Vowel marks — called tashkeel or harakat — sit at U+064B through U+0652 and are combining marks that decorate the consonants: fatha (a) U+064E, damma (u) U+064F, kasra (i) U+0650, shadda (consonant gemination) U+0651, sukun (absence of vowel) U+0652, plus the three tanwin marks for grammatical case endings. Day-to-day Arabic writing omits these marks; they appear in the Qur'an, in children's textbooks, in poetry, and wherever pronunciation must be unambiguous. The combining nature of tashkeel means a single visible glyph may correspond to two or three codepoints — a classic example of the codepoint-versus-grapheme distinction discussed in Codepoint, character, glyph, grapheme.

Languages other than Arabic add their own letters within this same block. Persian, Urdu, and Pashto introduce پ U+067E (pe), چ U+0686 (che), ژ U+0698 (zhe), گ U+06AF (gaf), and use distinctive forms of kaf and ya: ک U+06A9 (the Persian keheh, with a different tail than Arabic ك) and ی U+06CC (Farsi ya, written without dots in final position). Urdu adds ٹ U+0679 (ttah, the retroflex t), ڈ U+0688 (ddal, retroflex d), ڑ U+0691 (rreh, retroflex r), ں U+06BA (noon ghunna, the nasalised n), and ھ U+06BE (doachashmee h, the second-h used for digraphs like بھ). Pashto adds ټ, ډ, ړ, ږ, ښ; Sindhi adds ڄ, ٺ, ٿ, ڀ; Uyghur uses additional vowel letters. Two parallel sets of digits live in the block: the Arabic-Indic digits ٠١٢٣٤٥٦٧٨٩ at U+0660U+0669, used in the Mashriq, and the Extended Arabic-Indic digits ۰۱۲۳۴۵۶۷۸۹ at U+06F0U+06F9, used in Persian and Urdu.

Right-to-left rendering is the other half of the story. Punctuation must be mirrored: the Arabic comma ، U+060C, semicolon ؛ U+061B, question mark ؟ U+061F, and full stop are visually flipped from their Latin counterparts. The Unicode Bidirectional Algorithm (UAX #9) determines how runs of LTR and RTL text are reordered for display when a paragraph mixes them — the kind of typographic complexity that makes a sentence like "Open the page at /path/to/file" surprisingly nontrivial when "Open" is Arabic. The dedicated guide on bidirectional text and RTL walks through the algorithm in detail. Cursive joining itself is described by the Joining_Type property: most Arabic letters are Dual_Joining (they connect on both sides), while six letters — د (dal), ذ (dhal), ر (ra), ز (zay), و (waw), ا (alif) — are Right_Joining (they connect only on their right side, so the next letter cannot connect to them and starts a new visual run). Hamza is Non_Joining; the harakat are Transparent (they sit on top of joined letters without breaking the join).

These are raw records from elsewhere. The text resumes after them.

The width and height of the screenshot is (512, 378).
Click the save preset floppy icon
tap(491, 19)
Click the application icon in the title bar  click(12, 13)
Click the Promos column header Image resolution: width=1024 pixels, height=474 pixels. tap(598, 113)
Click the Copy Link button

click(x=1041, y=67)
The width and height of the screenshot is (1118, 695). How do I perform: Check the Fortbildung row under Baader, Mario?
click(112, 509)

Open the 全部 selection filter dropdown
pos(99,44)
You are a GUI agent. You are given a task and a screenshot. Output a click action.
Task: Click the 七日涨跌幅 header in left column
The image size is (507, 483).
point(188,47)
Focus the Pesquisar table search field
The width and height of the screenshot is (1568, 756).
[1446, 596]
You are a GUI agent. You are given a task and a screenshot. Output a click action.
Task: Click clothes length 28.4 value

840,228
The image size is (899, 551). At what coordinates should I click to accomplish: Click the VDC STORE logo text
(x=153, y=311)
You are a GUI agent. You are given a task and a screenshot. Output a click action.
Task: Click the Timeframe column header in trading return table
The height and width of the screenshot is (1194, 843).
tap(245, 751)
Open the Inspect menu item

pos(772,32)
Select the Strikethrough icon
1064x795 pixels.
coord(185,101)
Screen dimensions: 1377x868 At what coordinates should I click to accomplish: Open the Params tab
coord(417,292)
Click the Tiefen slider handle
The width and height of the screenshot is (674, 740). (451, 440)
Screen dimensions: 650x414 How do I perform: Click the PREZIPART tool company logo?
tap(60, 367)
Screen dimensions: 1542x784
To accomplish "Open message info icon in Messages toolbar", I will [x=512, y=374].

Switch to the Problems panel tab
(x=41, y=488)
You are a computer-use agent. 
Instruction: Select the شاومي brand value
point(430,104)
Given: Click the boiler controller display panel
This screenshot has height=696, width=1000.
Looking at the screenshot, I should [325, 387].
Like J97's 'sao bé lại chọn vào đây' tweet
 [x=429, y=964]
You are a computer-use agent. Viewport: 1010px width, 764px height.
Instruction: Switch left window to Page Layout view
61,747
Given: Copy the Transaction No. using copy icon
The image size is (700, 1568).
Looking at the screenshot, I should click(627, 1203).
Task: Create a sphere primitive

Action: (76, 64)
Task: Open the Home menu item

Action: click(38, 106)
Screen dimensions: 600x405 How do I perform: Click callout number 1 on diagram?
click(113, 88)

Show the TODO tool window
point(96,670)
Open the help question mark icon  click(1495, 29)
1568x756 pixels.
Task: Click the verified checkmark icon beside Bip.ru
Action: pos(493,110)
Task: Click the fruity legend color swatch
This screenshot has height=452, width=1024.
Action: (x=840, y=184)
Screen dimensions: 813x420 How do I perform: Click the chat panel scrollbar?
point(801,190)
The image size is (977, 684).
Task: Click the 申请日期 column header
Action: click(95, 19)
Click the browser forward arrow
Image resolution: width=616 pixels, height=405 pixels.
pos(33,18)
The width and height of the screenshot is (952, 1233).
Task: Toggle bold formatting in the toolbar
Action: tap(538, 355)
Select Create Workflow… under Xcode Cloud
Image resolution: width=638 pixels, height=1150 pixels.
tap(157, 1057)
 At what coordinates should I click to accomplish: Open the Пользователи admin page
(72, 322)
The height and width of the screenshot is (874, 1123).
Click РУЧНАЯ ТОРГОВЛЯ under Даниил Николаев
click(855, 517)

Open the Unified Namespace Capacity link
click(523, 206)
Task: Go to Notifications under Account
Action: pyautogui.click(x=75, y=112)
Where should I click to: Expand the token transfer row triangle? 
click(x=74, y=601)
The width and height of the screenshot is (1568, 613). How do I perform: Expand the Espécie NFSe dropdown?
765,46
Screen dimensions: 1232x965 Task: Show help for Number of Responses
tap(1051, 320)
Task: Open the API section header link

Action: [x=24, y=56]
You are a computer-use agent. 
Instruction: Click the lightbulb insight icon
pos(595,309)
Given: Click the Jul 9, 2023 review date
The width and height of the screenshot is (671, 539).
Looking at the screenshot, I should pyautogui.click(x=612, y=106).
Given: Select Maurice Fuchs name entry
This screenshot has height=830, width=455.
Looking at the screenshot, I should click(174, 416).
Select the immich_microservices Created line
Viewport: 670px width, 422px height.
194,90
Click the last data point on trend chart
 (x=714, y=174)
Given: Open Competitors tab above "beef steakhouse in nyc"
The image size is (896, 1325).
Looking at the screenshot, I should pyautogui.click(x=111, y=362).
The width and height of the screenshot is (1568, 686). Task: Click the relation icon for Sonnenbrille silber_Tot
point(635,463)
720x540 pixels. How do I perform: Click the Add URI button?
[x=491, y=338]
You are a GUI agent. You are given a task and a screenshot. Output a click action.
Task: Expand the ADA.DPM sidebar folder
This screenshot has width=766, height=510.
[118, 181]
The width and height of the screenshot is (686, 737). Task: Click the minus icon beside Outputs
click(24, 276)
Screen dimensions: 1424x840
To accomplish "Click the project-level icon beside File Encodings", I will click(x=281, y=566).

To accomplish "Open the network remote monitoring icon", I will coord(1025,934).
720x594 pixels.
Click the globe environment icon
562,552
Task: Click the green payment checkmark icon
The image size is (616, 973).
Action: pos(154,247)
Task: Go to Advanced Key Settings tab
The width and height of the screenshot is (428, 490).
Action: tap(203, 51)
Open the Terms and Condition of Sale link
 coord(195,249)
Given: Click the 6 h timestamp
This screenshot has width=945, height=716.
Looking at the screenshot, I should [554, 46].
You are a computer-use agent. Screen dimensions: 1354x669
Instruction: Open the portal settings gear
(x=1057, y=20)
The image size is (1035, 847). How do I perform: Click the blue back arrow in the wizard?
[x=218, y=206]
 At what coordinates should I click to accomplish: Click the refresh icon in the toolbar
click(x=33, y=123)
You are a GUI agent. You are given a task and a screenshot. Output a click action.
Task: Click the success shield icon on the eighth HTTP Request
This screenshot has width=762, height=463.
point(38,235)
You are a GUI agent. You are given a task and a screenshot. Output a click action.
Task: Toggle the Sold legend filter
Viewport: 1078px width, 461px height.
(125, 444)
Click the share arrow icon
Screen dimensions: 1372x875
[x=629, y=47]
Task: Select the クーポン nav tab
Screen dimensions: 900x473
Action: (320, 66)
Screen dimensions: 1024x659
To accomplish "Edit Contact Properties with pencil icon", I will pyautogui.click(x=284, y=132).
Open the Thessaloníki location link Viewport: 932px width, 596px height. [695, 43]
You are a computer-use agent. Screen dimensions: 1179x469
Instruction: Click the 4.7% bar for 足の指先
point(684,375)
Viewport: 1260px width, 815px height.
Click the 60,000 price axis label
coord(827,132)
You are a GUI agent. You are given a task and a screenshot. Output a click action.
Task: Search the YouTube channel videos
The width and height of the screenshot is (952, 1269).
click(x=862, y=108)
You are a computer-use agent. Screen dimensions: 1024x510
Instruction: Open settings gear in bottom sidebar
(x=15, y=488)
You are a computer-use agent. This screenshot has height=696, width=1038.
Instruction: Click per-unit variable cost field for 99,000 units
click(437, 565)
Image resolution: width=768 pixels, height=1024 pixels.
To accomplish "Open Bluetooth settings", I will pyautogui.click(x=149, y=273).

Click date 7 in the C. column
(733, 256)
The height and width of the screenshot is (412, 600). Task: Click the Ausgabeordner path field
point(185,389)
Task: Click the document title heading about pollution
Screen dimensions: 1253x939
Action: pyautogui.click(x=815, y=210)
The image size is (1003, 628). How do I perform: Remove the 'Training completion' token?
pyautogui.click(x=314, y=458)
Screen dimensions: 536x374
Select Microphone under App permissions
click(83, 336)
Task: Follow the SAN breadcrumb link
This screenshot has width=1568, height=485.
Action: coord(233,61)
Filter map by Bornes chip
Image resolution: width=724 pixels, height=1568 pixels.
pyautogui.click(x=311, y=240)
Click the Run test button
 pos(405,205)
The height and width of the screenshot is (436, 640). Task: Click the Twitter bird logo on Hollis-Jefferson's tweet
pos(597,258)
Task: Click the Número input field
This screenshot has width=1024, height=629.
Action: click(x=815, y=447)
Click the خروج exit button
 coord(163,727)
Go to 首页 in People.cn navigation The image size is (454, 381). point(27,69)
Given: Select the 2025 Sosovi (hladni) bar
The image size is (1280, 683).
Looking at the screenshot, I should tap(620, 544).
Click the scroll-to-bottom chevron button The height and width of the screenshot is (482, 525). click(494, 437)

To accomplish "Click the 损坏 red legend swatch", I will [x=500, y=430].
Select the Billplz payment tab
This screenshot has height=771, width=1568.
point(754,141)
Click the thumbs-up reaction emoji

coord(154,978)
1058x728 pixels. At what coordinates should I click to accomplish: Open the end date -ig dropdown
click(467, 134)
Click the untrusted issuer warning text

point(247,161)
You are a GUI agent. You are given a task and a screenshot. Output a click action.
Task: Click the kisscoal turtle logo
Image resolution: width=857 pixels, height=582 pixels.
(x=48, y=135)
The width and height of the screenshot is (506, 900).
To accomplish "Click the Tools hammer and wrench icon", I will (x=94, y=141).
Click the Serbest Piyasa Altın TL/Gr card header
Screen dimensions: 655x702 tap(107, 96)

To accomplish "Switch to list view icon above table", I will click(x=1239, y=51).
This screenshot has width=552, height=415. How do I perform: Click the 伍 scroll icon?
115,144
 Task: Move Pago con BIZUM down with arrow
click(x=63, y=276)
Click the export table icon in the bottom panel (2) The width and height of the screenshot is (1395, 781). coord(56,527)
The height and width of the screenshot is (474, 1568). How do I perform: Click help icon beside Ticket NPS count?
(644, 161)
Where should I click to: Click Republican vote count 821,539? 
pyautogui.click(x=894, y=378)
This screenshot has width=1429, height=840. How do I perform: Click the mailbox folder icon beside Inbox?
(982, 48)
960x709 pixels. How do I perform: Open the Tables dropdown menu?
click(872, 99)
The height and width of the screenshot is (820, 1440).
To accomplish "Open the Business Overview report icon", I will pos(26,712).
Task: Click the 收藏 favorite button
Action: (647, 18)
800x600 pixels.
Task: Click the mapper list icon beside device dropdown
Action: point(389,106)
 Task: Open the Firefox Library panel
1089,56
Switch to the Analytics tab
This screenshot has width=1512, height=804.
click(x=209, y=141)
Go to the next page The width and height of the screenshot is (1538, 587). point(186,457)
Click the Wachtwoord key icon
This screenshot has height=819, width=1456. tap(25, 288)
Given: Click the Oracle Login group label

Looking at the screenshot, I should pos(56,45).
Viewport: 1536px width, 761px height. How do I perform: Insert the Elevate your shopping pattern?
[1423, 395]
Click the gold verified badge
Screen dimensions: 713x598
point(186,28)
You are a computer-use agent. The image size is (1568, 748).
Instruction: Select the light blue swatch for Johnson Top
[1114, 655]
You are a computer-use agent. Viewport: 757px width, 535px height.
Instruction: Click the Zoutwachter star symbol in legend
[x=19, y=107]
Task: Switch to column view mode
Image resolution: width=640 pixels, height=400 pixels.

Two large supplementary blocks accompany this one. Arabic Presentation Forms-A (U+FB50U+FDFF) and Arabic Presentation Forms-B (U+FE70U+FEFF) hold thousands of pre-shaped contextual variants — every letter's initial, medial, final, and isolated form encoded as a separate codepoint. These exist purely for compatibility with legacy systems that did not implement OpenType contextual substitution. Modern rendering pipelines on every operating system shape Arabic correctly from the base block alone, and the presentation-form blocks should not be used for new text.